Monsieur le président nous avons désespérément cherché dans la presse des précisions sur le contenu, les modalités de mise en œuvre, de la nouvelle carte jeune.

Mais sur ce sujet, silence radio. Le débat est renvoyé à huis clos, en CP. Assemblée où le terme débat est particulièrement inadapté. Il se résume plutôt à ne pas pouvoir prendre la parole ou à n’avoir pas le temps de parler.

Dans la presse, dans la délibération c’est silence sur la gratuité des manuels scolaires, de la bourse d’équipement des jeunes, pourtant un choix lisible, visible pour les jeunes. L’Auvergne avait pourtant ouvert cette voie de l’autonomie, de l’égalité de traitement.

Silence sur certains publics qui ne sont plus nommés : les jeunes en service civique, les jeunes porteurs de handicap en instituts médicaux, les jeunes qui étudient par correspondance, les étudiants boursiers.

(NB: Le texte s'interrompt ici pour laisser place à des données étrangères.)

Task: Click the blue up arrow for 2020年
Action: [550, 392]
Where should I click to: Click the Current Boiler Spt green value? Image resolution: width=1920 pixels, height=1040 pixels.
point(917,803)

Silence sur le contenu des avantages éducatifs, culturels, sportifs, de loisirs et de santé alors qu’ils constituent un socle de la finalité éducative et d’épanouissement personnel.

Silence sur les inégalités d’utilisation des avantages entre les apprentis, les lycéens en voie professionnelle et les lycéens en voie générale. Silence sur la sous-utilisation des avantages de la carte M’RA.

En AP nous souhaitons vraiment en savoir plus, être dans la visibilité, la lisibilité tant citées dans le rapport.

Vos silences, vos non-dit, dessinent une carte jeune qui fait l’impasse sur les inégalités, des publics sacrifiés, sur ce projet santé global dont nous ne savons toujours pas s’il va intégrer le pass’ contraception.

La carte jeune, le projet jeune que nous souhaitons dessiner pour la Région Auvergne Rhône-Alpes, doit répondre à tous ces points, et évidemment nécessite un véritable débat : dommage pour les jeunes, les partenaires et la nouvelle région.